**WORK ORDER 1:**
Write out the text about Dr. Witkowski between "Arriving in Brooklyn" and "his licensing exams.", inclusive.
**WORK ORDER 2:**
Continue the text about Dr. Witkowski from where it stops.

**DOCUMENT TEXT:**
Arriving in Brooklyn with almost no English in 1990, he worked construction until he could speak the language well enough to get a job as a substitute high school biology teacher and volunteer at a city hospital while preparing for his licensing exams.
Decades later, Dr. Witkowski is a treasure to the large Polish-American community in Greenpoint, Brooklyn. As an internist at NYC Health + Hospitals/Gotham Health, Cumberland and the primary physician at its busy Greenpoint clinic, he speaks Polish with most of his patients. “Sometimes they have a medical problem and they don’t have insurance and they don’t know where to go,” he says. “So, it’s a lot of satisfaction helping them. Even when they move away to Queens or Long Island, they still come to see me. I have a couple of patients in New Jersey.”
“Dr. Witkowski is the kind of physician who just shows up and does the work,” said Dr. Adrienne McMillan, the deputy chief medical officer of Gotham Health. “He’s a team player and a teacher – both formally for years with the internal medicine residents from Woodhull Hospital and informally to the nursing and clerical staff on his team.”

**THE DATA:**
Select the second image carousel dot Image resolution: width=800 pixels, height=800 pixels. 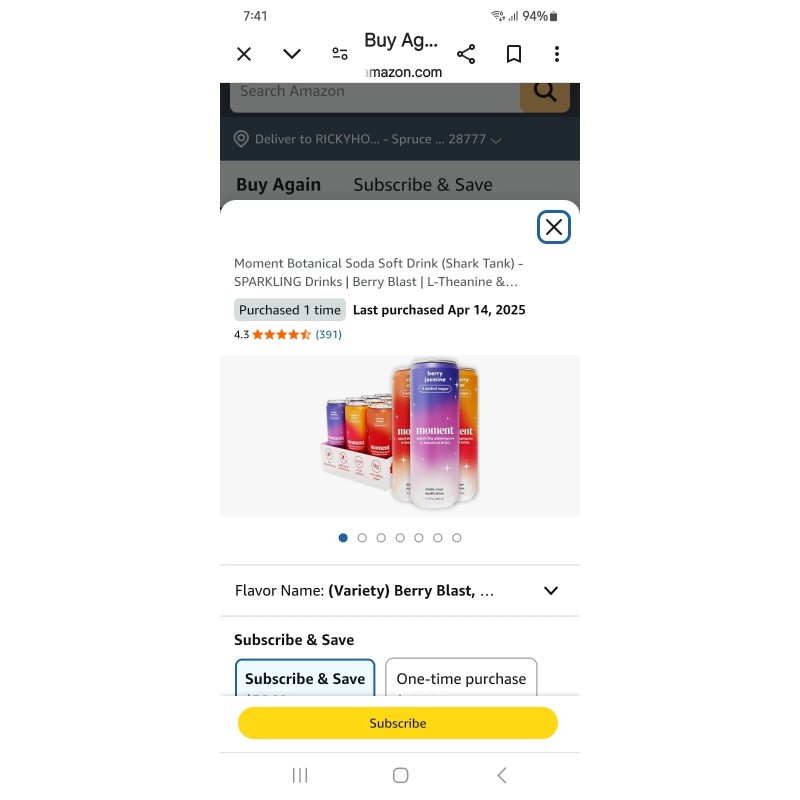(x=362, y=538)
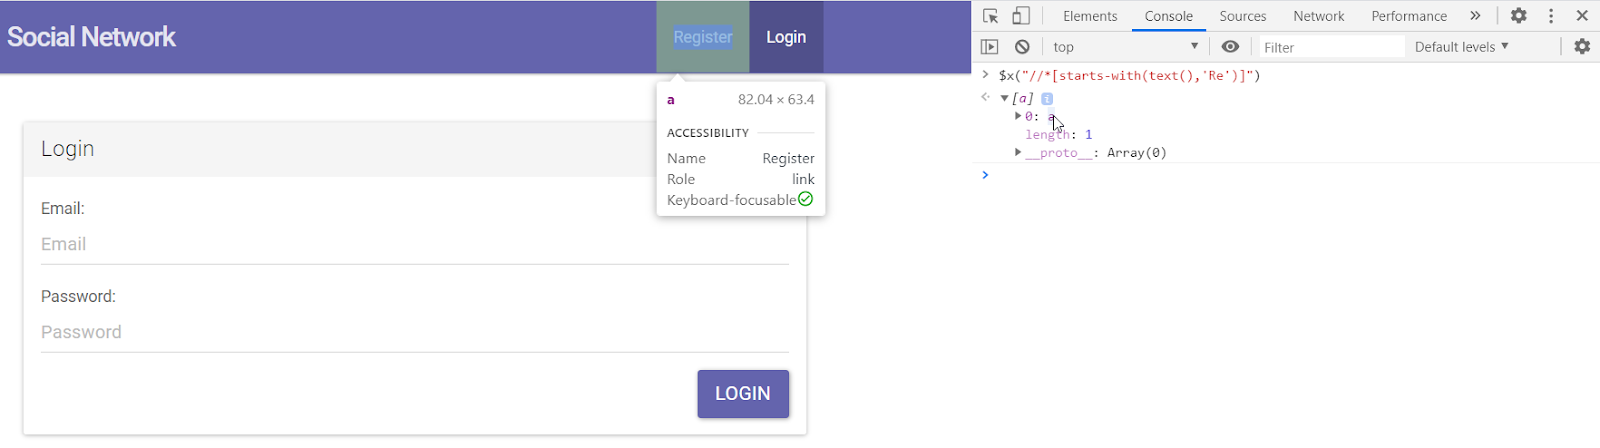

**RESULT 1:**
Arriving in Brooklyn with almost no English in 1990, he worked construction until he could speak the language well enough to get a job as a substitute high school biology teacher and volunteer at a city hospital while preparing for his licensing exams.

**RESULT 2:**
Dr. Witkowski cares for his patients “with a firm yet compassionate hand,” Dr. McMillan says. Case in point: Like most primary care physicians, Dr. Witkowski sometimes has to get after patients to follow doctor’s orders. “If they have high blood pressure and they don’t take their medication or an abnormal mammogram and they don’t go for a biopsy, I need to convince them why it’s necessary. Sometimes you can explain it and sometimes you have to scare them. Everybody is different.”
The lesson, he says: “Know your patients.”